The field of cutting-edge chip manufacturing is narrowing, now occupied by just a handful of companies: U.S.-based Intel, Samsung of South Korea, Taiwan’s TSMC and China’s SMIC. SMIC lags TSMC in production, and Intel is falling behind too; on Jan. 21, Intel announced that it would outsource some chip production to Samsung and TSMC. While the industry of chip design is exploding and diversifying, chip production has been concentrated into the hands of just two companies.
Commentators note that chip production implicates long-term geopolitics. Even if TSMC moves some fabrication plants overseas (such as its recent pledge to build a factory in Arizona), those plants will lag behind the cutting-edge capacities of Taiwan factories for years to come.
One-fifth of the world’s chip manufacturing is now in Taiwan, and TSMC holds 55 percent of the market share. Taiwan is now a “critical single point of failure” in chip manufacturing. Taiwan’s role was on display recently when chip shortages hit the auto sector and resulted in diplomatic pleas from Germany and, reportedly, the United States for Taiwan to accelerate production. The authors of a recent series in The Diplomat argue that although TSMC seems to provide an additional incentive for China to invade Taiwan, semiconductors are unlikely to be the decisive factor in that calculus, because TSMC would not support China’s push for technological self-sufficiency.
Other analysts have pointed out that the location of TSMC’s foundries could change the United States’s military calculations, if not China’s, as those production facilities (and Samsung’s) are within easy reach of Chinese missiles.

_EXCERPTED DATA_
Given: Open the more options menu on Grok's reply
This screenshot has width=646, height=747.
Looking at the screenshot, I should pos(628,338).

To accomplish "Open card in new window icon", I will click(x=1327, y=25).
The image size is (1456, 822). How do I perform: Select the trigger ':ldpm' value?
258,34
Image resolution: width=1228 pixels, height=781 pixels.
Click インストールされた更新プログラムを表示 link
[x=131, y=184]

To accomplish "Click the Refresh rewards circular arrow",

--

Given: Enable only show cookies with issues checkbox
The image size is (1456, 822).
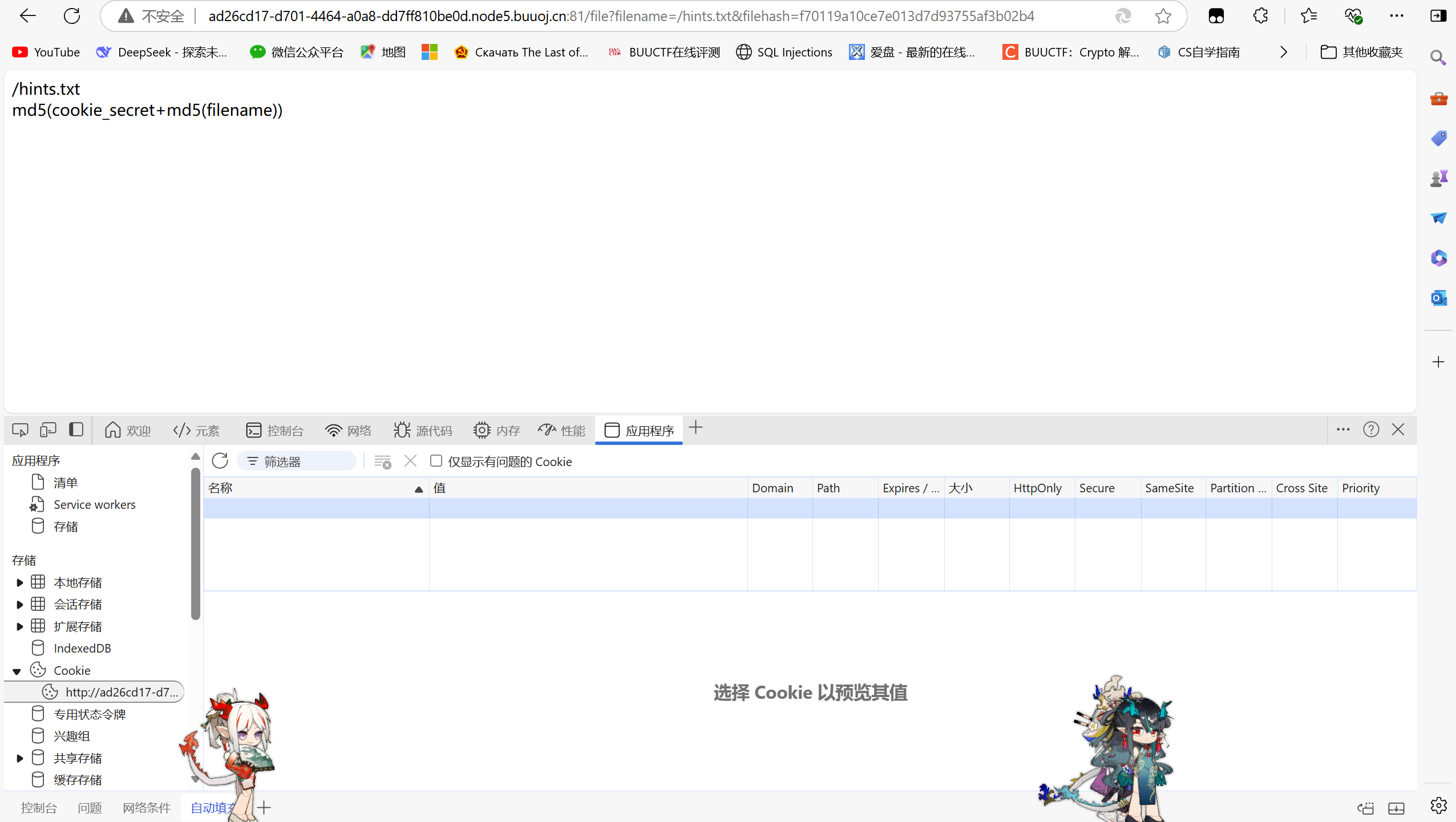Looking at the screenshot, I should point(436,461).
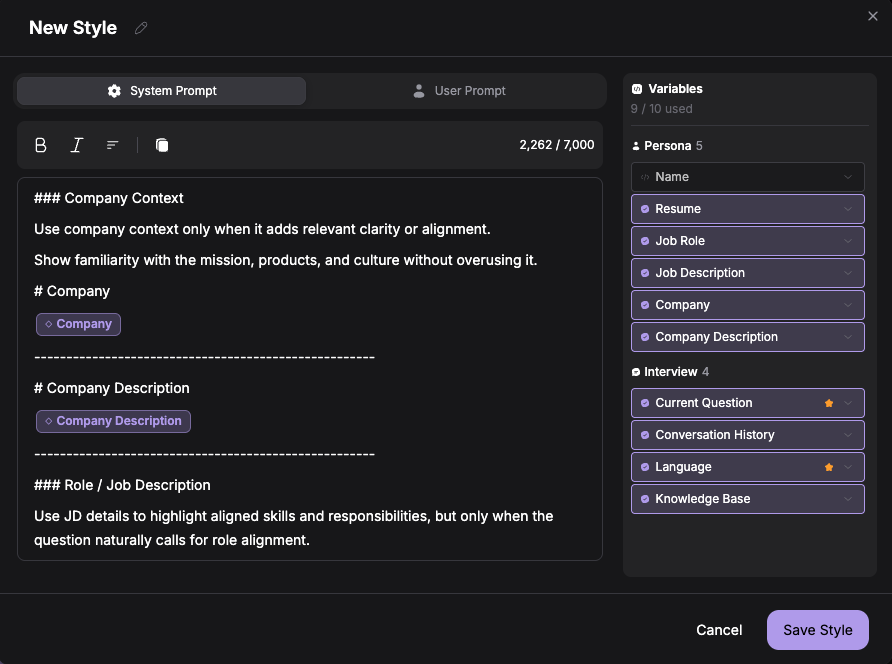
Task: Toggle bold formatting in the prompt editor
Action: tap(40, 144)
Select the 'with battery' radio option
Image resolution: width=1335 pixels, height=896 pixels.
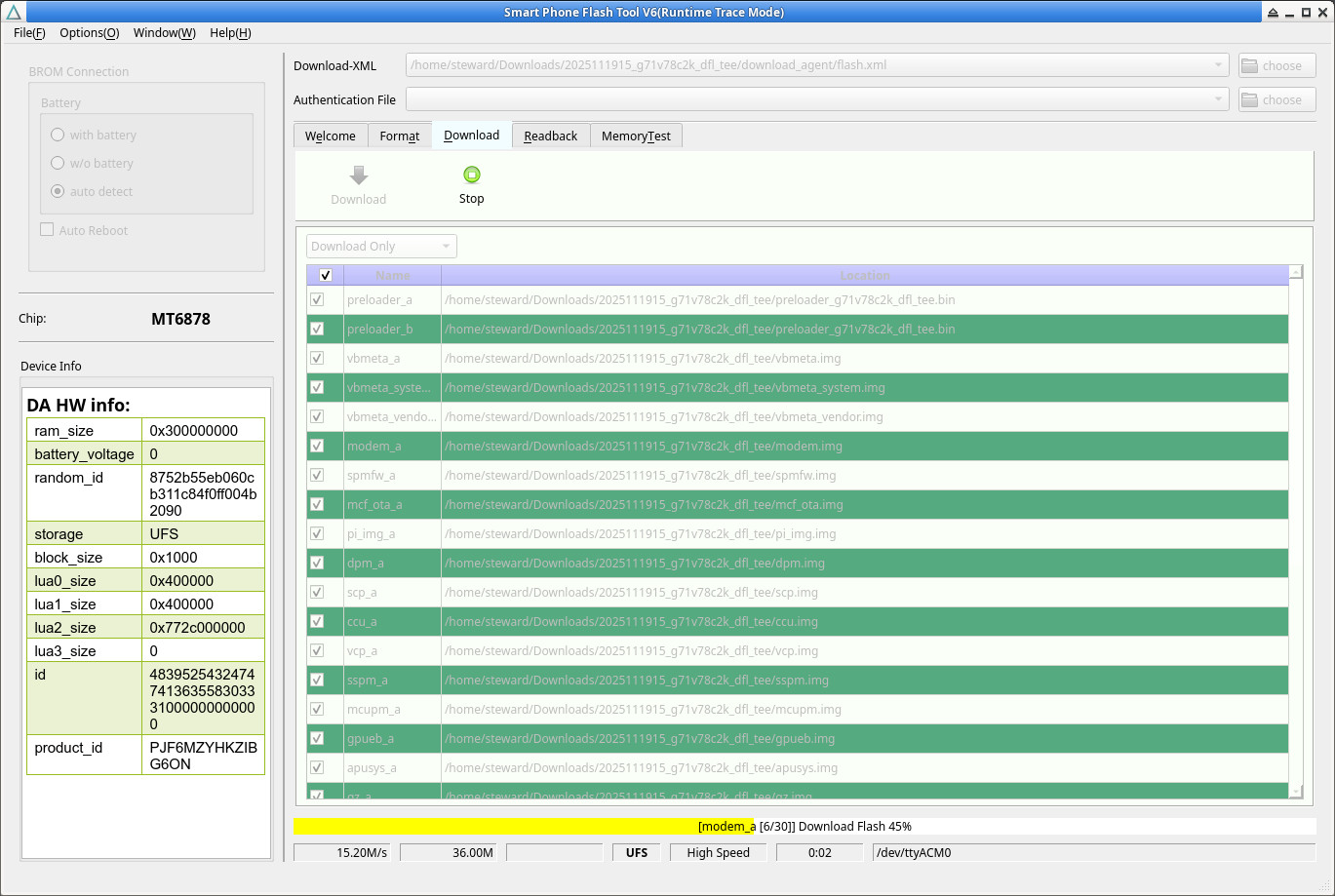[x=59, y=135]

_DIRECTIONS FOR THIS TASK_
Resume the passage on chip manufacturing and Taiwan, picking up right after its last sentence.

_RESPONSE TO THE EXERCISE_
Recent developments have reminded all parties of China’s proximity to Taiwan. On Jan. 23 and 24, Chinese warplanes simulated an attack on a U.S. aircraft carrier near the island. The Taiwanese government reported the warplanes’ presence as “incursions” into Taiwan’s Air Defense Identification Zone. In 2020, People’s Liberation Army airplanes committed 380 alleged incursions into Taiwan’s airspace—a new record.
On Jan. 23, State Department spokesperson Ned Price stated:
The United States notes with concern the pattern of ongoing [People's Republic of China] attempts to intimidate its neighbors, including Taiwan. We urge Beijing to cease its military, diplomatic, and economic pressure against Taiwan and instead engage in meaningful dialogue with Taiwan’s democratically elected representatives.
The United States recently demonstrated its support for Taiwan by inviting its de facto representative to President Biden’s down-sized inauguration.
On Jan. 28, Chinese Defense Ministry spokesperson Wu Qian stated: “Taiwan independence means war.”
Group Headed by Former Google CEO Releases Recommendations on China
A collective of leaders in tech and diplomacy known as the “China Strategy Group” has circulated its final report within the Biden administration in a memo that was obtained by Axios on Jan. 27. The group, led by former Google CEO Eric Schmidt and Jigsaw CEO Jared Cohen, calls for an assessment of sustainable U.S. advantages in critical technologies; a revitalization of technological expertise within the U.S. government; and a new diplomatic alliance of “techno-democracies” focused on forecasting scientific developments, attracting talent and building resilient “ally-centric” supply chains. Several of Biden’s top national security and diplomatic officials have worked with Schmidt and Cohen in some capacity.
Commentary has focused on the report’s argument that the U.S. should accept “some degree of bifurcation” from Chinese technologies. But the report is directed primarily at encouraging U.S. policymakers to focus on domestic technological advancement. Of the policy options laid out in the report with regard to a Chinese tech security threat, a “ban” of Chinese tech is described as a “last resort.” In general, the report urges the United States and its tech community to run the race against Chinese technologies, rather than disqualify them from competition.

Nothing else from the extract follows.